Unglaublich, dass es Musiker wie Paul Hindemith, Yehudi Menuhin und Szymon Goldberg, sowie seine jüdische Sekretärin Berta Geissmar waren, die sich im Entnazifizierungsverfahren und im Prozess für ihn einsetzten, so dass er 1947 freigesprochen wurde.
Während Furtwängler weiter von Erfolg zu Erfolg eilt, erkannte Huberman, dass der Ausschluss der jüdischen Musiker aus der Musikszene eine grosse Chance für etwas Neues war. 1929 war Huberman zum ersten Mal in Palästina und verliebte sich in das Land. Bei seinem zweiten Besuch 1931, noch bevor die Nazis in Deutschland an die Macht kamen, hatte er bereits die Vision, die besten Musiker nach Palästina zu bringen und dem Publikum dort erstklassige Musikangebote zu bringen. In seinen Gedanken wuchs das „Palestine Symphony Orchestra“ zu einem grossartigen Klangkörper zusammen.

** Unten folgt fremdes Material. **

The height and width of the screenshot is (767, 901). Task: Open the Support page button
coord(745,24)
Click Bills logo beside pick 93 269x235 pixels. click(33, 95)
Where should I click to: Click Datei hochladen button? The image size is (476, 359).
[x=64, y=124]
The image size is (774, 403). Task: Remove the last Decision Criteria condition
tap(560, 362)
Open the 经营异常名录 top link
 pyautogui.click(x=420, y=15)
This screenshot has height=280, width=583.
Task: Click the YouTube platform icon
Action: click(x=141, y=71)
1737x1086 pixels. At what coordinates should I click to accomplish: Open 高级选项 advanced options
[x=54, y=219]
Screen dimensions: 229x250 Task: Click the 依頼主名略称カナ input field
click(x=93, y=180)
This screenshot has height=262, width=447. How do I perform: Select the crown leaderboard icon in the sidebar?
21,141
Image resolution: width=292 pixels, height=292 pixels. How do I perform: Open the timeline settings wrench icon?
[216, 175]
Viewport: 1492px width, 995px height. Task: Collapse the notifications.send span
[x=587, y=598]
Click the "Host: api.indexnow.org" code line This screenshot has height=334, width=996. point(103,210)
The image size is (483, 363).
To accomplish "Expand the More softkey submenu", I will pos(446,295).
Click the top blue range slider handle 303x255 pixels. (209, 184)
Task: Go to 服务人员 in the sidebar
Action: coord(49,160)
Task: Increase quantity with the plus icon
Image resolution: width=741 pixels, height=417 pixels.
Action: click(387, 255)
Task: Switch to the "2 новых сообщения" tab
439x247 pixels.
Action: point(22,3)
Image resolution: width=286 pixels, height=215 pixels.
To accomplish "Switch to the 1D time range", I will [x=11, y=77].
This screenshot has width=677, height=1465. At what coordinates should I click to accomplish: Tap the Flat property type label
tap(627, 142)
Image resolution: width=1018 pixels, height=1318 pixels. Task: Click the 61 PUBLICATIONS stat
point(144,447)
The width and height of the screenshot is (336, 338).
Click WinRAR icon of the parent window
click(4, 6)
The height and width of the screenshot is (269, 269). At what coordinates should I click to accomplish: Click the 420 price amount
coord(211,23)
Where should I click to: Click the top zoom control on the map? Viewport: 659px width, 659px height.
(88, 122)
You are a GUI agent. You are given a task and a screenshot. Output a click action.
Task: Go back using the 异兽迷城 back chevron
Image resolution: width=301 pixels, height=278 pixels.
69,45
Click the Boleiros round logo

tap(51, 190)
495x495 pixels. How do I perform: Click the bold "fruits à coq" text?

Huberman fand ab 1934 prominente Unterstützer. Arturo Toscanini, Albert Einstein und Chaim Weizmann. Anlässlich einer Konzertreise in den USA erspielte er bei 42 Konzerten das notwendige Geld, um sein Projekt durchführen zu können. Er beendete seine beruflichen Verpflichtungen in Berlin und Wien und kehrte nach Palästina zurück. Dort erkannte er schnell, dass durch die Gründung des Orchesters zahlreiche arbeitslose Juden eine neue Perspektive erhalten könnten. Annähernd 1.000 Menschen wurden von Huberman vor der Ermordung durch die Nazischergen gerettet und fanden eine neue Heimat in Palästina. Albert Einstein hatte sich zuvor schon zusammen mit der geflüchteten Pianistin Harriet Cohen anlässlich einer Wohltätigkeitsgala in New York als hervorragender Geiger geoutet und Geld gesammelt, um in Berlin gestrandeten Wissenschaftlern die Ausreise aus Deutschland zu ermöglichen. 1936 sammelte er bei einer Abendveranstaltung Geld für die Künstler, die ebenfalls in Berlin auf die Ausreise hofften. Kurz darauf verzichtete Arturo Toscanini auf ein Engagement in den USA und erklärte sich bereit, die ersten Konzerte des neuen Orchesters zu dirigieren.
Das Orchester setzte sich aus 73 Mitgliedern zusammen: 19 Polen, 16 Deutsche, 10 Österreicher, je vier Ungarn und Niederländer. 20 Mitglieder waren lokale Musiker, die sich dem Orchester anschlossen. Am 26. Dezember 1936 traten die Musiker erstmals auf. Der Erfolg war überwältigend.
Den grössten Erfolg durfte Huberman nicht mehr miterleben. Unmittelbar nach der Proklamation des Jüdischen Staates Israel spielten seine Musiker erstmals die „HaTikva“, die Nationalhymne des neuen Staates. Ben Gurion, der anfänglich Zweifel am Erfolg des Orchesters gezeigt hatte, gab ihm seinen neuen Namen, unter dem sie heute weltbekannt sind: Israel Philharmonic Orchestra.